If all 40 of these fund managers are bullish on Brazil, who is left to buy? This combined with a credit bubble, as mentioned here, here, here, here, here, here, here and probably elsewhere made it obvious.
The recent 20% down move after these posts should not be a surprise. These guys will face redemptions and justifiably will lose the right to manage capital, at least for a while.
This is why I’ve been long puts on Brazillian Iron Ore Manufacturer since the Spring. Hat tip to James Chanos.
The latest rosy report came Tuesday from J.P. Morgan, which released a survey of 40 institutional investors in North America and Europe, finding them upbeat about investment opportunities in Latin America over the next three years and applauding improvements in investor relations.

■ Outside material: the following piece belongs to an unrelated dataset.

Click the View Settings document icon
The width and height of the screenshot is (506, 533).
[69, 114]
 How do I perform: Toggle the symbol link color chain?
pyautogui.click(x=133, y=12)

A majority of these investors, who together hold approximately $57.3 billion of actively managed equity in Latin American companies, view Brazil as the country with the highest investor-relations standards. Mexico, along with Peru, ranked last, partly because of the disparity in investor relations standards between blue-chip companies (which make it easy to find and obtain information for investors and shareholders) and smaller companies (which tend not to be as open with their information).
Survey participants named Brazil and Colombia as the most promising countries for investment opportunities over the next three years; Brazil’s rapidly expanding middle class promises to yield tremendous growth, while Colombia’s pro-business government is attractive to investors. Argentina and Venezuela were viewed as the least promising, because of the perception of unstable or unpredictable governments.